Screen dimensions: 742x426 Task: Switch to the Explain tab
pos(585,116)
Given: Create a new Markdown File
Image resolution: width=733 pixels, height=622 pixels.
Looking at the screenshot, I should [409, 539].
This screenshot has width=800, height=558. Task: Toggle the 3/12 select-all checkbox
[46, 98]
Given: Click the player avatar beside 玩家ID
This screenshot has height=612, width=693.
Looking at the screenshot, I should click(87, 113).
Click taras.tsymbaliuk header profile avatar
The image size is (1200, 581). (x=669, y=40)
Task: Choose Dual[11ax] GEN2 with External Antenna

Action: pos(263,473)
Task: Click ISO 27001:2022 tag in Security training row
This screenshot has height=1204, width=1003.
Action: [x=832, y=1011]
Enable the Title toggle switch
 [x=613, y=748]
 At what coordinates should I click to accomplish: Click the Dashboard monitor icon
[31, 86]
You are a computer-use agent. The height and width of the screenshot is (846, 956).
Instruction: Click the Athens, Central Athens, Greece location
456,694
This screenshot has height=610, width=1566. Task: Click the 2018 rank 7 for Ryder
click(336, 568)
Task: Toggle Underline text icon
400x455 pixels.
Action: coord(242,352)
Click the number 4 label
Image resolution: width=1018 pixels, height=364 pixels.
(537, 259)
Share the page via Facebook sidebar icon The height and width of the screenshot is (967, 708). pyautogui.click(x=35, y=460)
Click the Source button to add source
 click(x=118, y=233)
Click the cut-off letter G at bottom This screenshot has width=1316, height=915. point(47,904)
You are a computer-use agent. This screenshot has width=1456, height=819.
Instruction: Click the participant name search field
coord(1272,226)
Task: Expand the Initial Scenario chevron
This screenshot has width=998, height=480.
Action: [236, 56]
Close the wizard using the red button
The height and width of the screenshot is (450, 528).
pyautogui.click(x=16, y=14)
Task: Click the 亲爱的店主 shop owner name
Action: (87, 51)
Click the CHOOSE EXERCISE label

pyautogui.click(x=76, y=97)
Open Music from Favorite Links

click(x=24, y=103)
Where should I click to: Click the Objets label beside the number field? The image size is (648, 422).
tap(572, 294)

Required work: Reproduce all of the material above, substituting "Directive" for every occurrence of "Instruction" and leaving everything else unchanged.

Written answer:
Screen dimensions: 742x426 Task: Switch to the Explain tab
pos(585,116)
Given: Create a new Markdown File
Image resolution: width=733 pixels, height=622 pixels.
Looking at the screenshot, I should [409, 539].
This screenshot has width=800, height=558. Task: Toggle the 3/12 select-all checkbox
[46, 98]
Given: Click the player avatar beside 玩家ID
This screenshot has height=612, width=693.
Looking at the screenshot, I should click(87, 113).
Click taras.tsymbaliuk header profile avatar
The image size is (1200, 581). (x=669, y=40)
Task: Choose Dual[11ax] GEN2 with External Antenna

Action: pos(263,473)
Task: Click ISO 27001:2022 tag in Security training row
This screenshot has height=1204, width=1003.
Action: [x=832, y=1011]
Enable the Title toggle switch
 [x=613, y=748]
 At what coordinates should I click to accomplish: Click the Dashboard monitor icon
[31, 86]
You are a computer-use agent. The height and width of the screenshot is (846, 956).
Directive: Click the Athens, Central Athens, Greece location
456,694
This screenshot has height=610, width=1566. Task: Click the 2018 rank 7 for Ryder
click(336, 568)
Task: Toggle Underline text icon
400x455 pixels.
Action: coord(242,352)
Click the number 4 label
Image resolution: width=1018 pixels, height=364 pixels.
(537, 259)
Share the page via Facebook sidebar icon The height and width of the screenshot is (967, 708). pyautogui.click(x=35, y=460)
Click the Source button to add source
 click(x=118, y=233)
Click the cut-off letter G at bottom This screenshot has width=1316, height=915. point(47,904)
You are a computer-use agent. This screenshot has width=1456, height=819.
Directive: Click the participant name search field
coord(1272,226)
Task: Expand the Initial Scenario chevron
This screenshot has width=998, height=480.
Action: [236, 56]
Close the wizard using the red button
The height and width of the screenshot is (450, 528).
pyautogui.click(x=16, y=14)
Task: Click the 亲爱的店主 shop owner name
Action: (87, 51)
Click the CHOOSE EXERCISE label

pyautogui.click(x=76, y=97)
Open Music from Favorite Links

click(x=24, y=103)
Where should I click to: Click the Objets label beside the number field? The image size is (648, 422).
tap(572, 294)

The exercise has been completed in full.